With the Bulletin on European Affairs, ΕΝΑ Institute for Alternative Policies opts to take part in the public, and often controversial, debate on European affairs. The Bulletin will be issued twice a month, within the wider context of the Institute’s activities.

In accordance with the principles of ΕΝΑ’s Founding Declaration, the Bulletin on European Affairs will not stand politically and socially neutral, but will seek to explore responses to the diverse challenges of our time for Europe.

The fundamental question that motivated the decision to create the Bulletin was not the often postulated “more or less Europe”, but “what kind of Europe do we want” and how can this be achieved.

The economic crisis has been a catalyst for the further removal of the European Union from its institutional and social acquis. The dominance of a technocratic policy and economic orthodoxy, strips the EU project from its democratic functions and raises anew the question of legitimacy in terms of urgency. At the same time, with the outbreak of the refugee crisis, the questions of humanism, solidarity, tolerance and pluralism, which have been promotional factors for the people of Europe to agree towards a progressive direction, are now regarded again as objectives, even more urgent.

Ideas are plenty, opinions are constantly expressed, European elites are pondering on answers, which, however, appear to be unable to approach the crucial question: What do we think today of tomorrow’s Europe? A Europe, which will deepen its democratic dimension, regain the trust of its citizens, give pride of place to its social character and effectively deflect the divisive rhetoric of the far-right threat.

On the basis of the above, the 1st Bulletin on European Affairs focuses on issues of increased interest; their progress, nevertheless, is expected to affect the future of Europe:

*The stakes in the German elections and the electoral process are beyond the limits of the German territory and determine the future of the Union.
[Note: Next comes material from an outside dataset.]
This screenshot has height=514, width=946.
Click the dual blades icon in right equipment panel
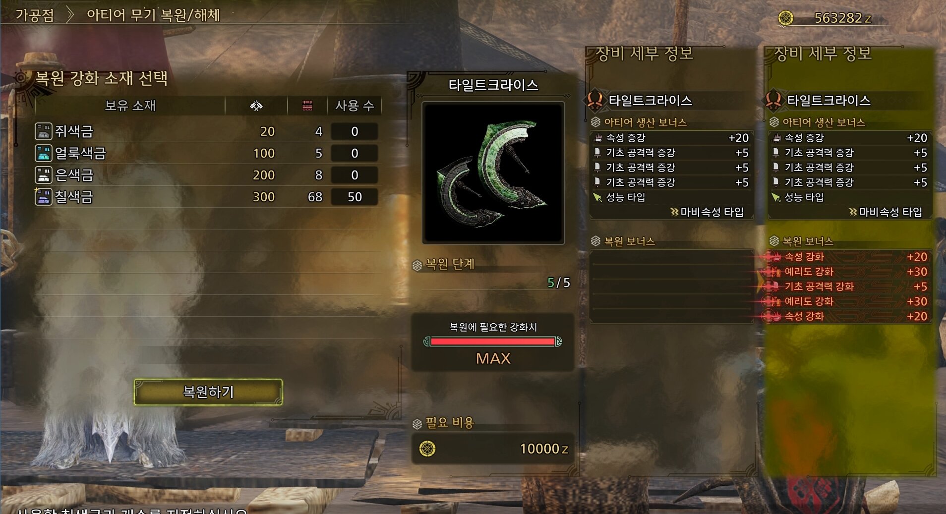773,100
*The arising transformation of the European Stability Mechanism into a “European Monetary Fund” is a fact that, if it takes place, far exceeds the narrow Greek interest, but puts European integration on new bases.

*The fall development of the French President’s venture will be, along with the German elections, one of the cornerstones of Europe’s course in the coming years.
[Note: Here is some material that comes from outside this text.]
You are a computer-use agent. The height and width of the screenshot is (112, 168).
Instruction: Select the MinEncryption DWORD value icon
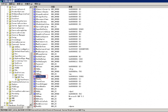(34, 51)
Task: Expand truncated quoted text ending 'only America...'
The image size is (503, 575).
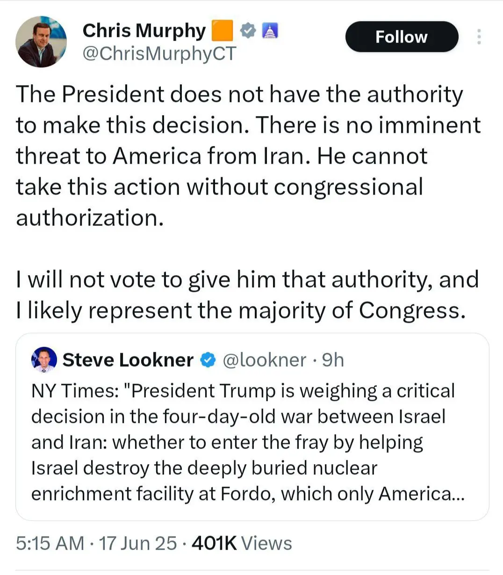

*The possible crisis in Spain, on the occasion of the Catalan’s demand for independence, may have been a silent, until a while ago, “powder keg” not only for the Iberian country but for the entire European Union structure as well.

*The way refugees and migration flows will emerge, as well as the way the EU, the first host countries, the other Member States and Turkey will address the issue, will show whether Europe will exceed one of its two crises or whether there will be a new spin with unknown outcomes.